Socially, Sally did not develop deep friendship with her mates because of her mother’s constant interference, over protection, and Sally’s unusual behaviors. Hence, she did not have an active “social life and eventually developed abnormal interests and mannerism” (Meyer, Chapman & Weaver, 2009). These conditions extended to her college period.

Sally developed ‘waxy flexibility’ condition or withdrawn catatonic state. However, her condition improved after medication. She did not continue with classes. Sally’s condition deteriorated at home with her mother. She showed a pattern of unresponsive behavior with occasional giggling and rocking behavior (a hebephrenic pattern).

Sally returned to the hospital and improved, but her mother “took her home and failed to adhere to suggested outpatient care” (Meyer, Chapman & Weaver, 2009). Sally worked as a part-time clerk and spent her free time at home and alone.

The patient’s father endured severe heart attack and her mother turned on her for company. She started to wander home and murmur to herself.

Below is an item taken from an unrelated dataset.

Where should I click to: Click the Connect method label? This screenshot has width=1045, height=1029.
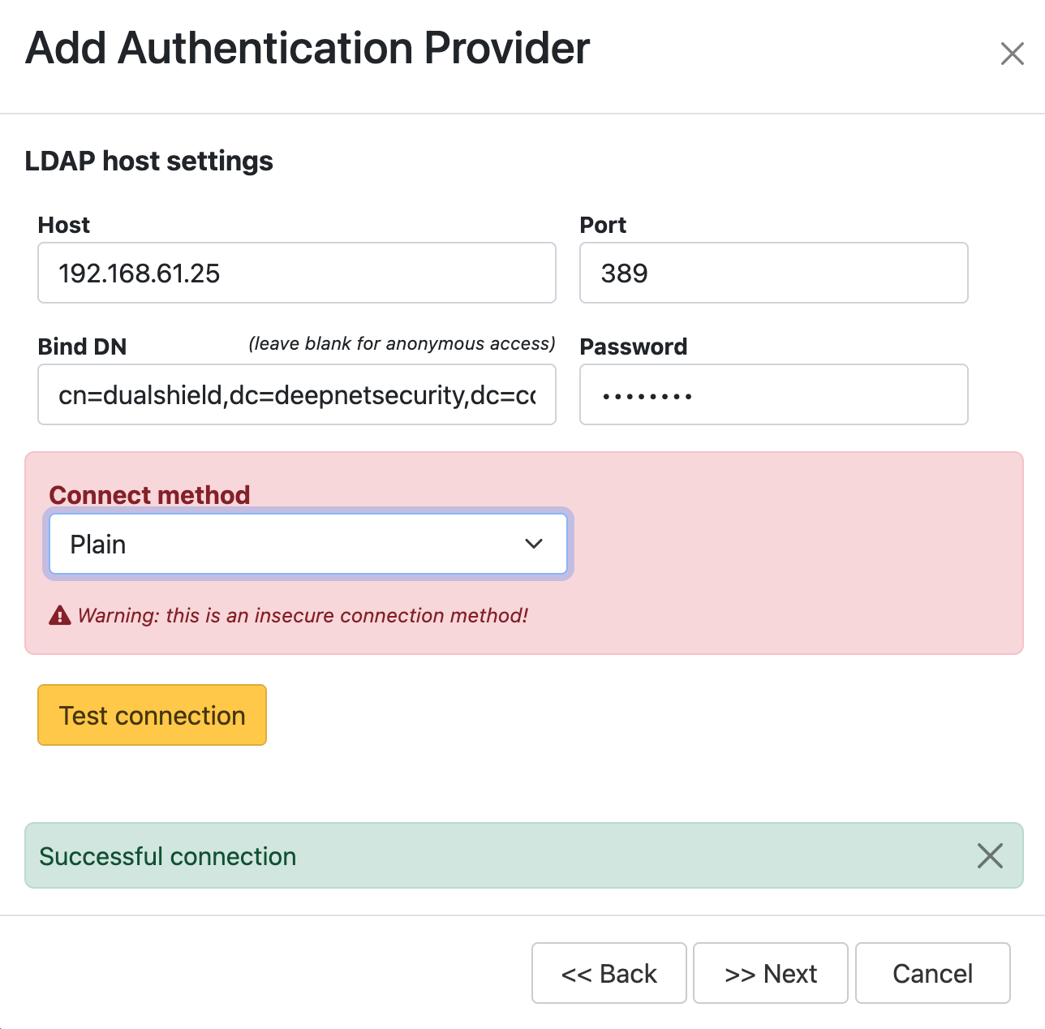coord(149,495)
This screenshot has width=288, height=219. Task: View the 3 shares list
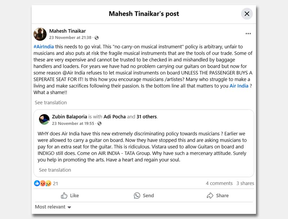tap(245, 183)
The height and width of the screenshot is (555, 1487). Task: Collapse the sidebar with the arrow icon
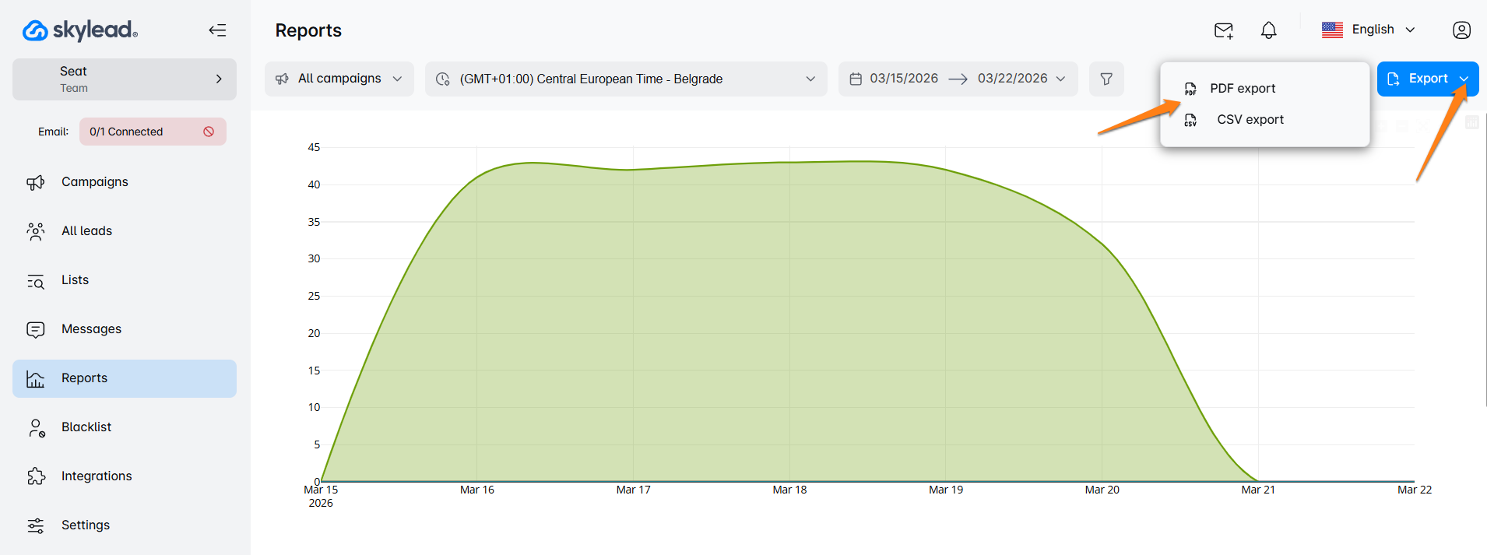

Sally’s behavior became even odd and she eventually ended up in a mental hospital.

Sally’s Biological, Emotional, Cognitive, And Behavioral Components Of The Disorder

Biologically, Sally’s case could have been genetic. Sally’s maternal grandfather had bizarre behaviors and people referred to him as ‘nuts’. During her pregnancy, Sally’s mother insisted on smoking. She also suffered “flu during her fifth month of pregnancy” (Meyer, Chapman & Weaver, 2009). These factors could have contributed to Sally’s condition.

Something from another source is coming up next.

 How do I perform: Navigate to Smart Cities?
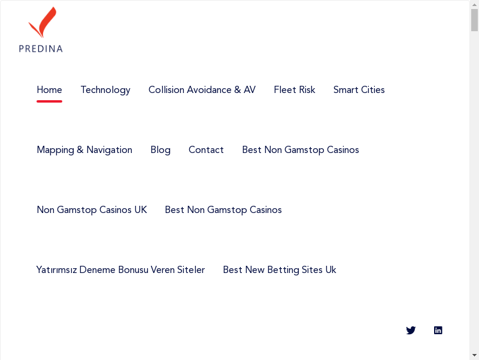click(359, 90)
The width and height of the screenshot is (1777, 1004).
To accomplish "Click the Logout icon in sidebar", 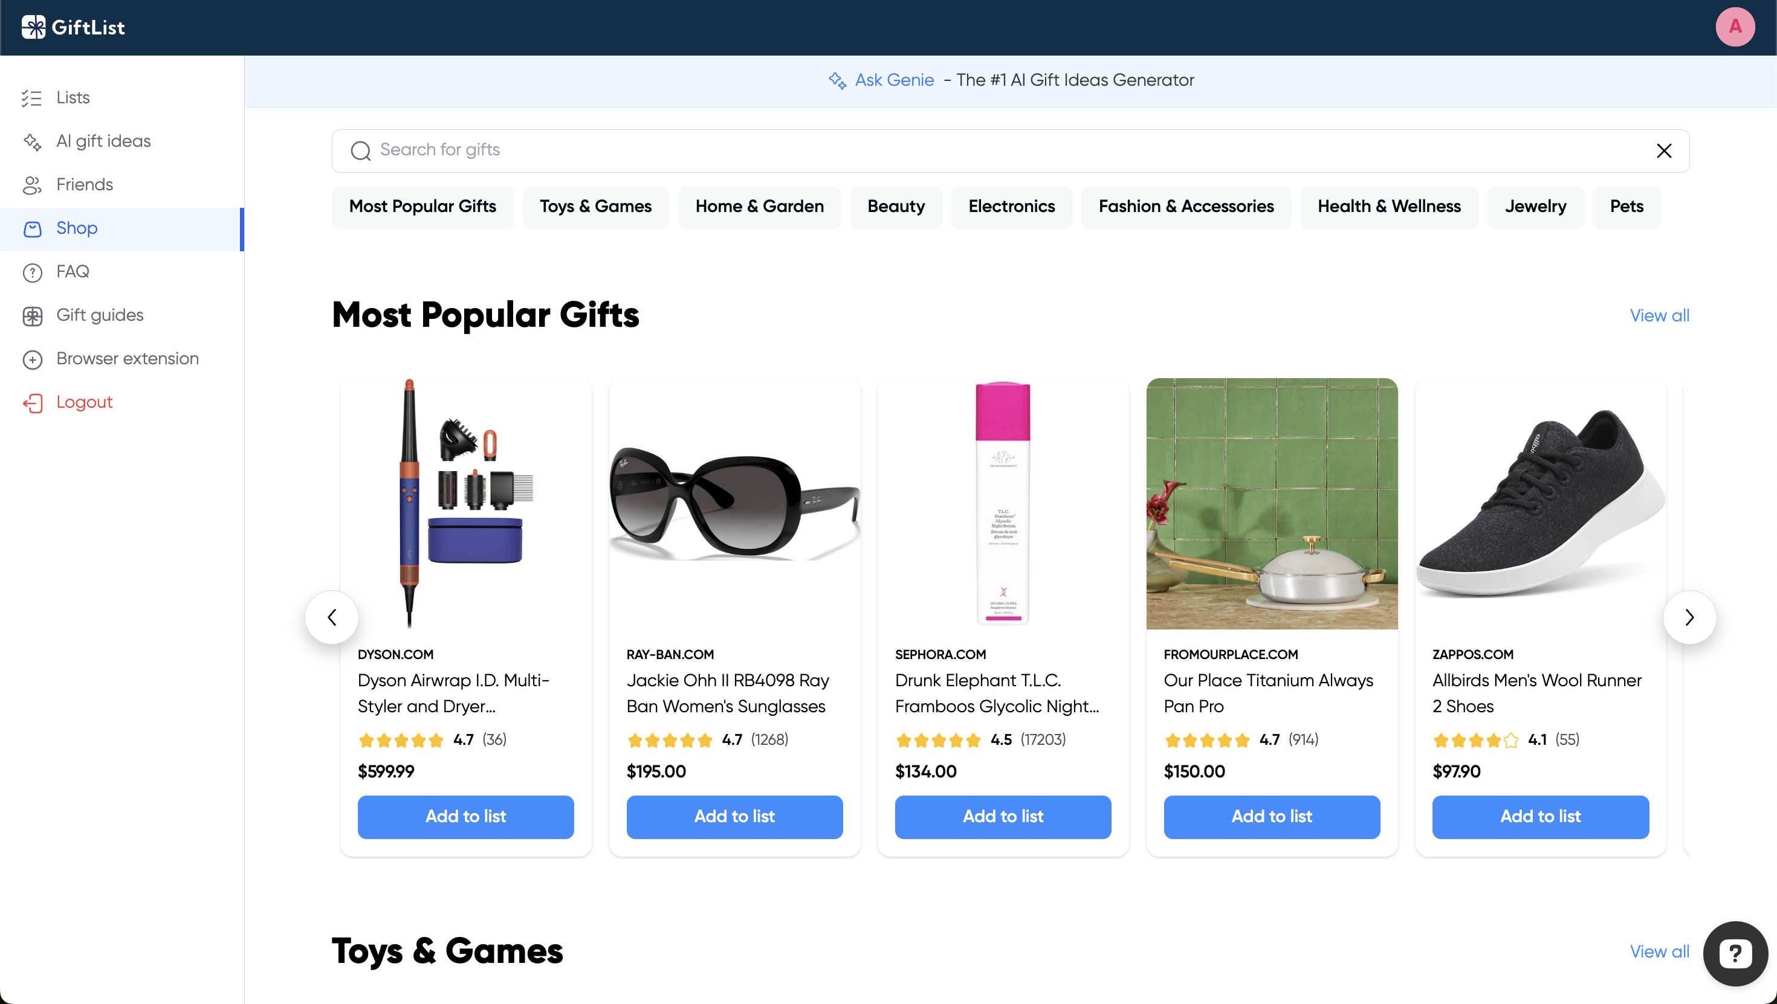I will (32, 403).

Emotionally, Sally’s family disorder and conflicts could have affected her during her childhood periods. Intrafamilial expressed emotion and communication deviance are active in the case of Sally (Meyer, Chapman & Weaver, 2009). These could have contributed to Sally’s condition. Expressed emotion also influenced her situation because Sally’s father could be extremely serious with behaviors while her mother was over concerned and over defensive (Meyer, Chapman & Weaver, 2009).

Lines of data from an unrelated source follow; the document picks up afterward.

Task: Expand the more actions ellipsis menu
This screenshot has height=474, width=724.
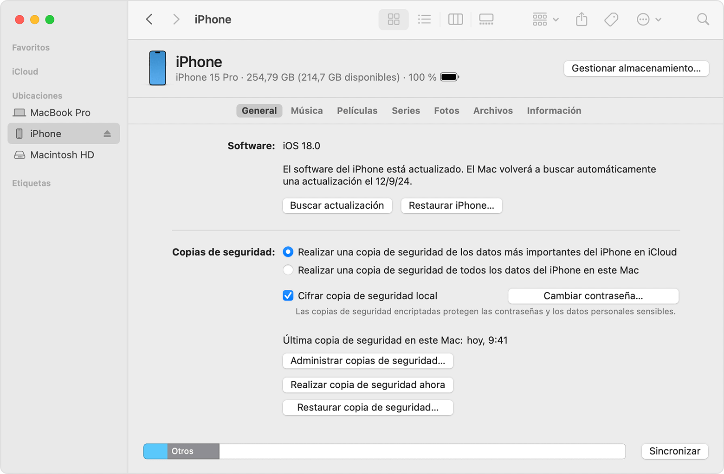Action: pos(648,19)
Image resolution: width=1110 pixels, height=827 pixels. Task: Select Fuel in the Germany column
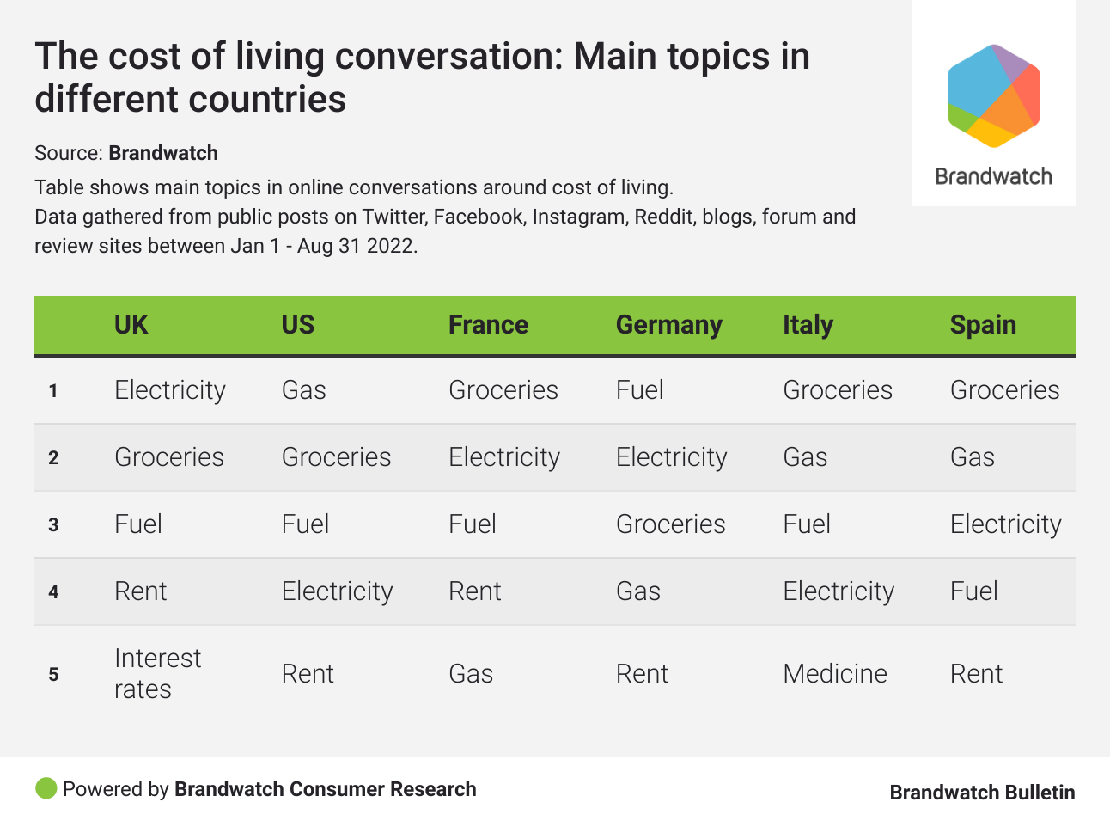pos(639,390)
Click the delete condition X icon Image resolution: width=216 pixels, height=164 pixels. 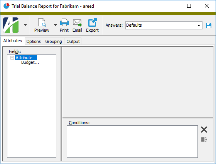(x=204, y=130)
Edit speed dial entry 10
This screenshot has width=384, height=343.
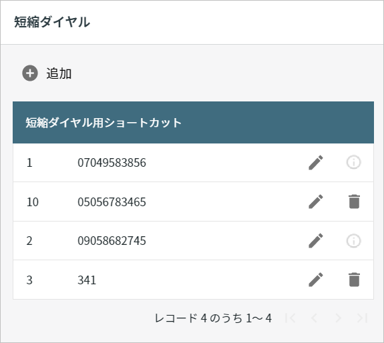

Sally’s cognitive abilities were impaired. For instance, she displayed elements of communication deviance, possibly from a brain disorder. In addition, familial conflicts and disorders were also possible causes (Hansell & Damour, 2008).

Several factors could have contributed to Sally’s condition. Parenting style for Sally was inconsistent and extreme. Although Sally did not face any peer rejection, her mother prevented her from developing any meaningful relationships with her peers. Sally also showed odd, bizarre behaviors, thinking patterns, lack of emotional responses and failure to concentrate (Beck, 2004). One of the teachers referred to Sally’s condition as ‘just a bit off center’. Sally was unable to form any committed stable relationship while in college. In fact, her condition degenerated further.

Conclusion

This essay has explored undifferentiated schizophrenia with specific reference to the case of Sally. The condition is characterized by disorganized, catatonic, or even paranoid tendencies. Sally displayed all these symptoms of undifferentiated schizophrenia.

Biological, emotional, cognitive, and behavioral components could have contributed to Sally’s case. Hence, several factors are responsible for undifferentiated schizophrenia. Sally showed inconsistent, odd, and bizarre behaviors. Such behaviors and her mother prevented her from developing any meaningful social relations.

Undifferentiated schizophrenia can be managed depending on the condition of the patient. However, Sally’s mother prevented any meaningful treatments. As a result, she suffered several relapses and deteriorated further, which led to frequent visits to the hospital. It is imperative for parents to understand their children’s condition and provide necessary support and adequate care for outpatient cases.

References

Beck, A. T. (2004). A Cognitive Model of Schizophrenia. Journal of Cognitive Psychotherapy, 18(3), 281–88. doi:10.1891/jcop.18.3.281.65649.

Hansell, J., & Damour, L. (2008). Abnormal psychology (2nd ed.). Hoboken, NJ: John Wiley & Sons, Inc.

Meyer, R., Chapman, L. K., & Weaver, C. M. (2009). Case studies in abnormal behavior (8th ed.). Boston, MA: Allyn & Bacon/Person Education Inc.